In the code below I try to use shift(1).over("id")
to shift (lag) the values of a series by one row. Without over it seems to work fine (see lag_val column), but when I add over (which I need because each column contains more than one id), I get 2 lags instead of 1 (see lag_1_val). If I use shift(2), I get 3 lags instead of 2 (lag_2_val).
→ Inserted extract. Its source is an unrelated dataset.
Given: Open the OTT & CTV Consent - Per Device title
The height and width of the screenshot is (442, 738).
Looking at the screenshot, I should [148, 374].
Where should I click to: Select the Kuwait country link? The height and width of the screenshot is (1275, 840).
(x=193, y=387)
Could someone please point out what I am doing wrong?
df: shape: (12, 5)
┌─────┬─────┬─────────┬───────────┬───────────┐
│ id ┆ val ┆ lag_val ┆ lag_1_val ┆ lag_2_val │
│ --- ┆ --- ┆ --- ┆ --- ┆ --- │
│ str ┆ i32 ┆ i32 ┆ i32 ┆ i32 │
╞═════╪═════╪═════════╪═══════════╪═══════════╡
│ a ┆ 1 ┆ null ┆ null ┆ null │
│ a ┆ 2 ┆ 1 ┆ null ┆ null │
│ a ┆ 3 ┆ 2 ┆ 2 ┆ null │
│ a ┆ 4 ┆ 3 ┆ 3 ┆ 2 │
│ … ┆ … ┆ … ┆ … ┆ … │
│ c ┆ 1 ┆ 14 ┆ 13 ┆ 11 │
│ c ┆ 2 ┆ 1 ┆ 2 ┆ 13 │
│ c ┆ 3 ┆ 2 ┆ null ┆ null │
│ c ┆ 4 ┆ 3 ┆ null ┆ null │
└─────┴─────┴─────────┴───────────┴───────────┘
/*
[dependencies]
polars = { version = "*", features = ["lazy"] }
*/
use polars::prelude::*;
fn main() {
let df = df!(
"id" => &["a", "a", "a", "a", "b", "b", "b", "b", "c", "c", "c", "c"],
"val" => &[1, 2, 3, 4, 11, 12, 13, 14, 1, 2, 3, 4]);
let d = df.unwrap().clone().lazy()
.with_columns([
col("val").shift(1).prefix("lag_"),
col("val").shift(1).over("id").prefix("lag_1_"),
col("val").shift(2).over("id").prefix("lag_2_"),
])
.collect()
.unwrap();
}